The introduction of different generations of tyrosine kinase inhibitors (TKIs) significantly improved outcome and survival rate in chronic myeloid leukemia (CML) patients. However, long-term use of TKIs is concomitant with many side effects that affect the quality of life in patients. Approximately half of CML patients achieve deep molecular response (DMR), this makes them suitable candidates to discontinue the TKI therapy in a controlled condition, and about half of them will remain in treatment free remission (TFR) after discontinuation. It has been shown that a small population of leukemia stem cells (LSCs) as the residual disease burden is present at diagnosis, during the treatment, and in patients who are in TFR. While CML LSCs have many features in common with HSCs, they express specific markers such as CD25, CD26, IL1-RAP, etc., which can be used for the diagnosis and targeting. Protection by the bone marrow microenvironment and activity of signaling pathways such as WNT/β catenin, Hedgehog, PI3K, JAK/STAT in CML LSCs in a BCR-ABL dependent and independent manner guarantee their survival and elimination of these cells solely using TKIs seems ineffective.
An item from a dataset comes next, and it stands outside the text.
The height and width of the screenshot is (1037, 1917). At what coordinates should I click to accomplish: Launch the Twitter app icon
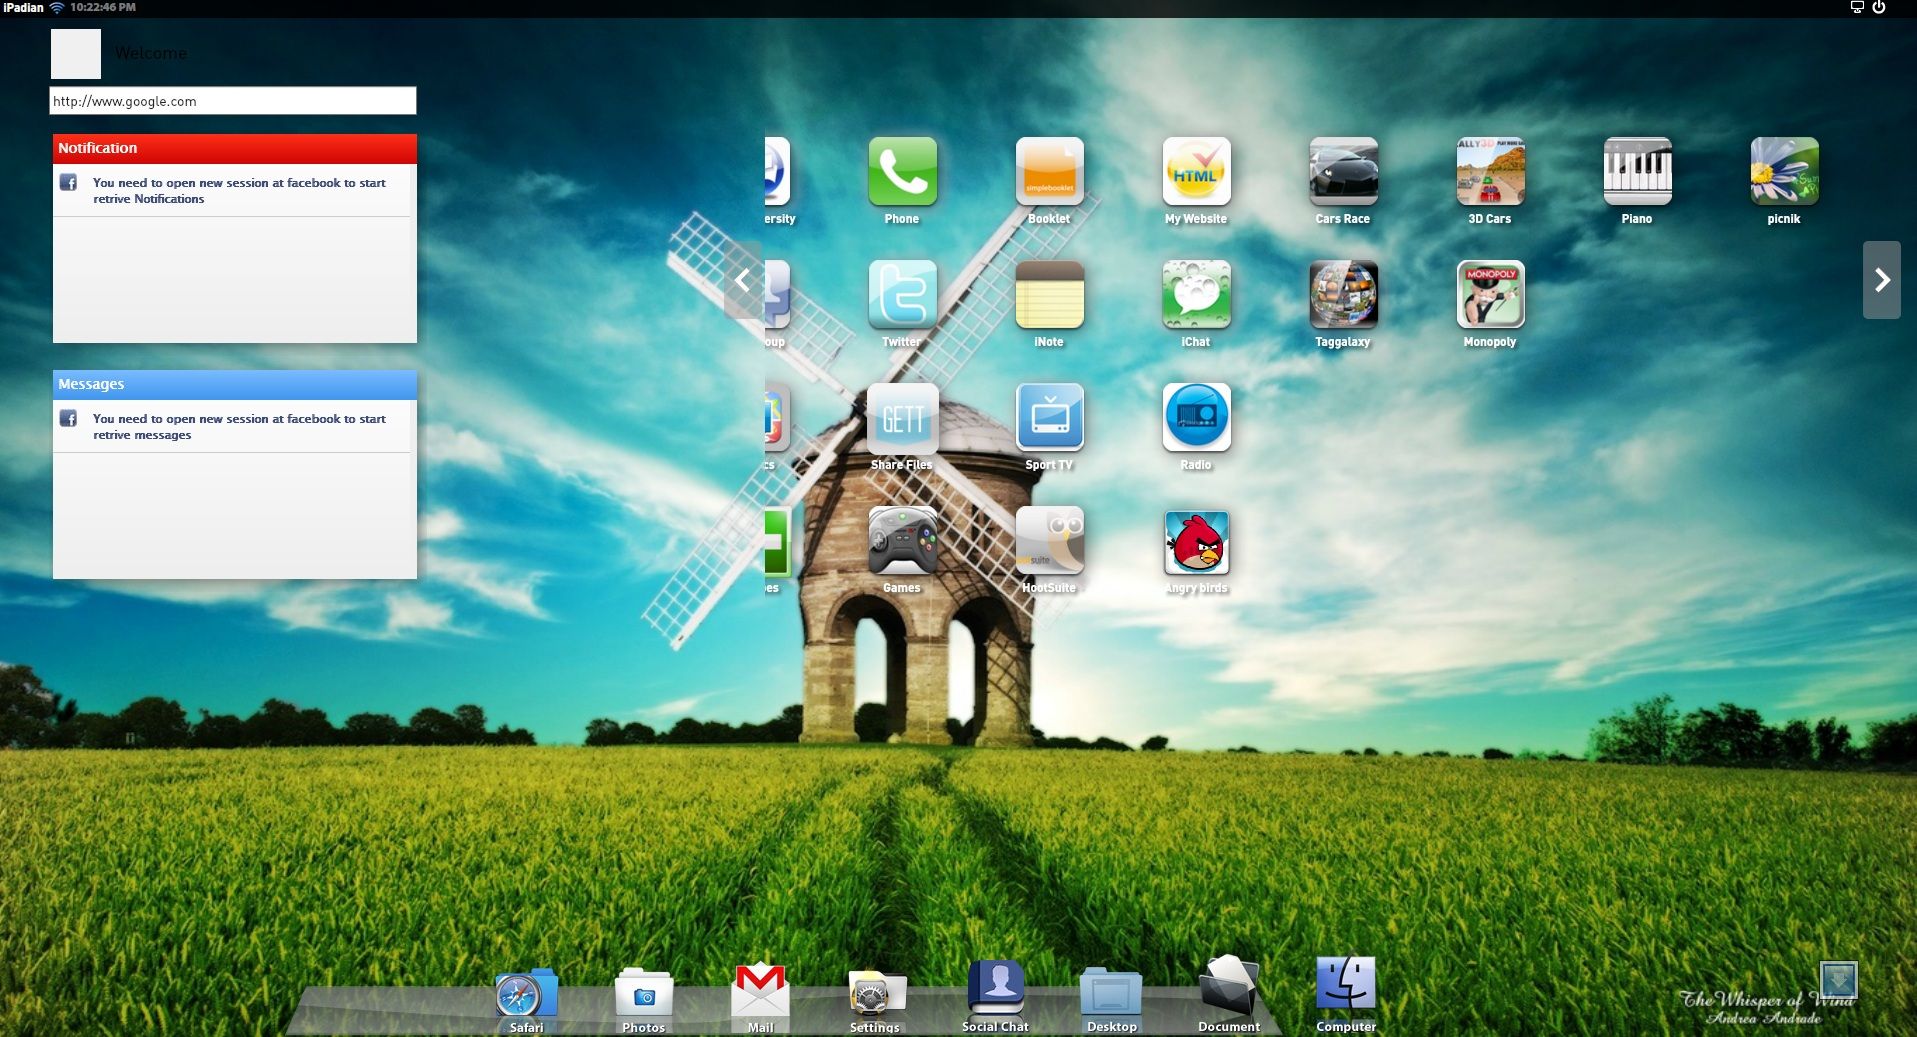click(902, 295)
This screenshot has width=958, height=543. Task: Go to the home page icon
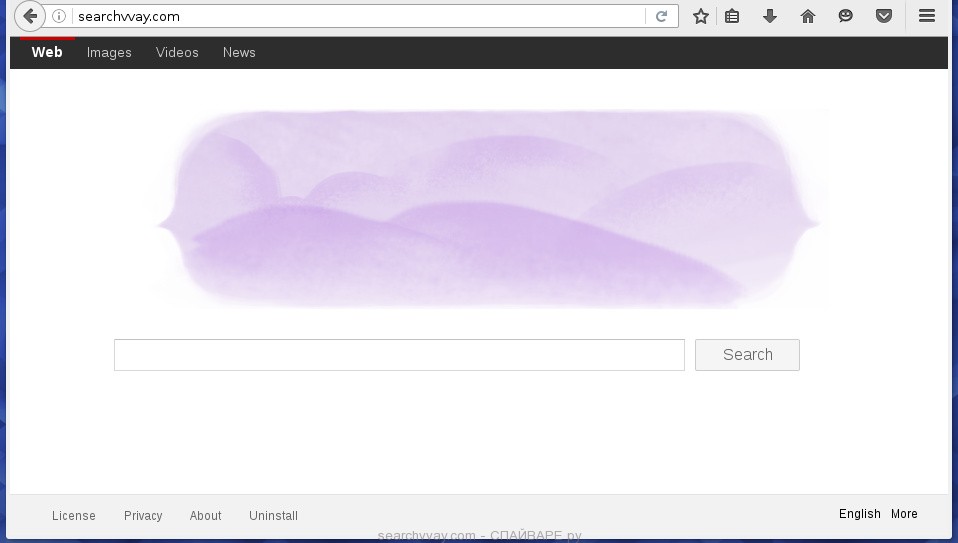[x=808, y=16]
Herein we designed a pegylated liposomal nanocarrier conjugated with a specific antibody against CD26 (Begelomab, ADIENNE, Lugano, Switzerland). Then we loaded this immunoliposome with venetoclax, a BCL2 inhibitor, to eliminate CML LSCs selectively and to spare normal HSCs.

First, we measured the expression of CD26 in the bone marrow and peripheral blood samples of newly diagnosed patients. We had a high expression of CD26 in CD34+/CD38- of both PB and BM, and a low expression on CD34+/CD38+ (progenitors) cells. Also, the expression of this marker in resistant patients to TKIs was visible while it was absent in normal stem cells.

After the synthesis of the liposome, we conjugated Begelomab to the liposome. Then, we tested the selectivity of the designed system in different positive and negative cells. Our designed immunoliposome showed a strong selectivity toward CD26 positive cells. We also tested the selectivity on CML primary cells; in particular, we sorted newly diagnosed CML samples based on CD34+/CD38-/CD26- for HSCs and CD34+/CD38-/CD26+ for LSCs. Based on the confocal and flow cytometry analysis, our designed immunoliposome selectively targets LSCs and spares HSCs. Then we loaded this immunoliposome with venetoclax, and we treated CD26 positive and negative cells with this system. Based on our preliminary results, this immunoliposome loaded venetoclax specifically induced apoptosis in CD26+ cells, with higher activity compared to free venetoclax at the same dose. However, more analysis will be performed to confirm the selectivity of this system.

Based on the obtained results, CD26 in newly diagnosed CML patients is expressed by CML LSCs and is a suitable option for diagnosis and targeting. Our preliminary data strongly suggest that we can selectively target CML LSCs. The main advantage of this system is its precision to hit the target. So we expect that after the drug release, the LSCs will be eliminated without any side effects on normal cells. Liposomes are suitable carriers because of their biocompatibility, self-assembly, large drug payload, and minimal toxicity. This strategy may help us to increase the number of patients attaining and maintaining TFR without relapsing.